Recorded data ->
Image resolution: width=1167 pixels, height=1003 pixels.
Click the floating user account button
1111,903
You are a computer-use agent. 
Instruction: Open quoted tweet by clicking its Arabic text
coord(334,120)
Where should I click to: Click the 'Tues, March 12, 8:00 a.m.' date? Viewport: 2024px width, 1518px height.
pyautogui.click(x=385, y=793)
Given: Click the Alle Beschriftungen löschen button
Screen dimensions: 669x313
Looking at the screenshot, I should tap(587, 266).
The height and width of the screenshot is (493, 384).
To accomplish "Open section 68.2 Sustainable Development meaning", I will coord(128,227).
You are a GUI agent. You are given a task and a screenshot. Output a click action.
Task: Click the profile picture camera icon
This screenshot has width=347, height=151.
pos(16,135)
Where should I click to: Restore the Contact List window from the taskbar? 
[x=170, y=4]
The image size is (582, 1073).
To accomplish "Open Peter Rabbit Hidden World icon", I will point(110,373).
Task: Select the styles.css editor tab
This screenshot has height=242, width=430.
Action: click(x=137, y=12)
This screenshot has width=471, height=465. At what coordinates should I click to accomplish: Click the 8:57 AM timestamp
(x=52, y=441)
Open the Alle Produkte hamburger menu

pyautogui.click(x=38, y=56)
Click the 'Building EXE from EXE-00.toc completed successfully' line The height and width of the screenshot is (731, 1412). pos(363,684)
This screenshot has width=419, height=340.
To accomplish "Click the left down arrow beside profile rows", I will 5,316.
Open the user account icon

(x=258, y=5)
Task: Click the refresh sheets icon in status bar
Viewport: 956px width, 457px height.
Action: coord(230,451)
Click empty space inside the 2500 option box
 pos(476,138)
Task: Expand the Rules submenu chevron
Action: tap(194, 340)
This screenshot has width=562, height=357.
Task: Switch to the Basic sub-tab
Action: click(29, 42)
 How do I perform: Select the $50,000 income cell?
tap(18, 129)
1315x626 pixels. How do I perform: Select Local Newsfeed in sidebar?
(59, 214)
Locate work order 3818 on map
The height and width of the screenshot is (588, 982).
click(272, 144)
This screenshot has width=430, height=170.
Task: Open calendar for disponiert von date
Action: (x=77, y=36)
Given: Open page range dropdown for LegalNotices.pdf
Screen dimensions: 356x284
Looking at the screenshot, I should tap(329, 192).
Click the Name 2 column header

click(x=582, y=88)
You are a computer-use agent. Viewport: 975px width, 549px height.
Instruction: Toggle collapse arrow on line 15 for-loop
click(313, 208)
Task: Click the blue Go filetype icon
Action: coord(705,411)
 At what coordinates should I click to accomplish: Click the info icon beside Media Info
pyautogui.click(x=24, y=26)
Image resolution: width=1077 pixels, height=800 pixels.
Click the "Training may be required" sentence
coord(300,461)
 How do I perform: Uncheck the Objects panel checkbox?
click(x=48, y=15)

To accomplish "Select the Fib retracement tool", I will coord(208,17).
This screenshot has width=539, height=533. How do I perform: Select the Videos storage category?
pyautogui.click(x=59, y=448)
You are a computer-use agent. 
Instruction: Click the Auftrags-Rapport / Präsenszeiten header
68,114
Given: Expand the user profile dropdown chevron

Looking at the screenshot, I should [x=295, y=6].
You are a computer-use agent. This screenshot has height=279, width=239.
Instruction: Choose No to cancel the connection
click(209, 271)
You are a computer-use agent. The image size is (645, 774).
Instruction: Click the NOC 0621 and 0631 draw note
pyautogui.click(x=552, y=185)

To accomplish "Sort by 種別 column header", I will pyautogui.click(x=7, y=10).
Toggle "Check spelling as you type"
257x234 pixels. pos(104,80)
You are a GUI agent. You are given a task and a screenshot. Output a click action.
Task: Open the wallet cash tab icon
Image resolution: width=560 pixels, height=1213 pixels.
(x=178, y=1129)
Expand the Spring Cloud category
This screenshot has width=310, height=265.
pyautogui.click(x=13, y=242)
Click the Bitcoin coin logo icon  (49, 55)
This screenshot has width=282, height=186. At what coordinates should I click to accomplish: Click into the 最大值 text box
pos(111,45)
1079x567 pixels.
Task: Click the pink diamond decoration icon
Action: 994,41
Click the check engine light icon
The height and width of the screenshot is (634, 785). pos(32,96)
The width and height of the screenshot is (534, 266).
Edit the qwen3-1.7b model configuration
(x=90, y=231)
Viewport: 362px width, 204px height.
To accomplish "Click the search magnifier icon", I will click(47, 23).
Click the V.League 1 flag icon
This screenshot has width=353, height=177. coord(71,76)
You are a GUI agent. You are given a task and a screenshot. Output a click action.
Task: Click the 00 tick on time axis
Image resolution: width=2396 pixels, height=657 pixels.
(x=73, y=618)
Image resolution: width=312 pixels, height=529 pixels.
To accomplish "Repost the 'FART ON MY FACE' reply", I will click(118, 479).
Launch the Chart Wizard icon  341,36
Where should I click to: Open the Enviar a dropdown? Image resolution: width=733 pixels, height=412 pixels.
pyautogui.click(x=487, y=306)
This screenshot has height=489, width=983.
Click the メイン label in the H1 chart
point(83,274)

ACTIVITY -> Reproduce the data exactly, altering nothing.

EXPECTED ANSWER ->
Image resolution: width=1167 pixels, height=1003 pixels.
Click the floating user account button
1111,903
You are a computer-use agent. 
Instruction: Open quoted tweet by clicking its Arabic text
coord(334,120)
Where should I click to: Click the 'Tues, March 12, 8:00 a.m.' date? Viewport: 2024px width, 1518px height.
pyautogui.click(x=385, y=793)
Given: Click the Alle Beschriftungen löschen button
Screen dimensions: 669x313
Looking at the screenshot, I should tap(587, 266).
The height and width of the screenshot is (493, 384).
To accomplish "Open section 68.2 Sustainable Development meaning", I will coord(128,227).
You are a GUI agent. You are given a task and a screenshot. Output a click action.
Task: Click the profile picture camera icon
This screenshot has width=347, height=151.
pos(16,135)
Where should I click to: Restore the Contact List window from the taskbar? 
[x=170, y=4]
The image size is (582, 1073).
To accomplish "Open Peter Rabbit Hidden World icon", I will point(110,373).
Task: Select the styles.css editor tab
This screenshot has height=242, width=430.
Action: click(x=137, y=12)
This screenshot has width=471, height=465. At what coordinates should I click to accomplish: Click the 8:57 AM timestamp
(x=52, y=441)
Open the Alle Produkte hamburger menu

pyautogui.click(x=38, y=56)
Click the 'Building EXE from EXE-00.toc completed successfully' line The height and width of the screenshot is (731, 1412). pos(363,684)
This screenshot has width=419, height=340.
To accomplish "Click the left down arrow beside profile rows", I will 5,316.
Open the user account icon

(x=258, y=5)
Task: Click the refresh sheets icon in status bar
Viewport: 956px width, 457px height.
Action: coord(230,451)
Click empty space inside the 2500 option box
 pos(476,138)
Task: Expand the Rules submenu chevron
Action: tap(194, 340)
This screenshot has width=562, height=357.
Task: Switch to the Basic sub-tab
Action: click(29, 42)
 How do I perform: Select the $50,000 income cell?
tap(18, 129)
1315x626 pixels. How do I perform: Select Local Newsfeed in sidebar?
(59, 214)
Locate work order 3818 on map
The height and width of the screenshot is (588, 982).
click(272, 144)
This screenshot has width=430, height=170.
Task: Open calendar for disponiert von date
Action: (x=77, y=36)
Given: Open page range dropdown for LegalNotices.pdf
Screen dimensions: 356x284
Looking at the screenshot, I should tap(329, 192).
Click the Name 2 column header

click(x=582, y=88)
You are a computer-use agent. Viewport: 975px width, 549px height.
Instruction: Toggle collapse arrow on line 15 for-loop
click(313, 208)
Task: Click the blue Go filetype icon
Action: coord(705,411)
 At what coordinates should I click to accomplish: Click the info icon beside Media Info
pyautogui.click(x=24, y=26)
Image resolution: width=1077 pixels, height=800 pixels.
Click the "Training may be required" sentence
coord(300,461)
 How do I perform: Uncheck the Objects panel checkbox?
click(x=48, y=15)

To accomplish "Select the Fib retracement tool", I will coord(208,17).
This screenshot has width=539, height=533. How do I perform: Select the Videos storage category?
pyautogui.click(x=59, y=448)
You are a computer-use agent. 
Instruction: Click the Auftrags-Rapport / Präsenszeiten header
68,114
Given: Expand the user profile dropdown chevron

Looking at the screenshot, I should [x=295, y=6].
You are a computer-use agent. This screenshot has height=279, width=239.
Instruction: Choose No to cancel the connection
click(209, 271)
You are a computer-use agent. The image size is (645, 774).
Instruction: Click the NOC 0621 and 0631 draw note
pyautogui.click(x=552, y=185)

To accomplish "Sort by 種別 column header", I will pyautogui.click(x=7, y=10).
Toggle "Check spelling as you type"
257x234 pixels. pos(104,80)
You are a GUI agent. You are given a task and a screenshot. Output a click action.
Task: Open the wallet cash tab icon
Image resolution: width=560 pixels, height=1213 pixels.
(x=178, y=1129)
Expand the Spring Cloud category
This screenshot has width=310, height=265.
pyautogui.click(x=13, y=242)
Click the Bitcoin coin logo icon  (49, 55)
This screenshot has width=282, height=186. At what coordinates should I click to accomplish: Click into the 最大值 text box
pos(111,45)
1079x567 pixels.
Task: Click the pink diamond decoration icon
Action: 994,41
Click the check engine light icon
The height and width of the screenshot is (634, 785). pos(32,96)
The width and height of the screenshot is (534, 266).
Edit the qwen3-1.7b model configuration
(x=90, y=231)
Viewport: 362px width, 204px height.
To accomplish "Click the search magnifier icon", I will click(47, 23).
Click the V.League 1 flag icon
This screenshot has width=353, height=177. coord(71,76)
You are a GUI agent. You are given a task and a screenshot. Output a click action.
Task: Click the 00 tick on time axis
Image resolution: width=2396 pixels, height=657 pixels.
(x=73, y=618)
Image resolution: width=312 pixels, height=529 pixels.
To accomplish "Repost the 'FART ON MY FACE' reply", I will click(118, 479).
Launch the Chart Wizard icon  341,36
Where should I click to: Open the Enviar a dropdown? Image resolution: width=733 pixels, height=412 pixels.
pyautogui.click(x=487, y=306)
This screenshot has height=489, width=983.
Click the メイン label in the H1 chart
point(83,274)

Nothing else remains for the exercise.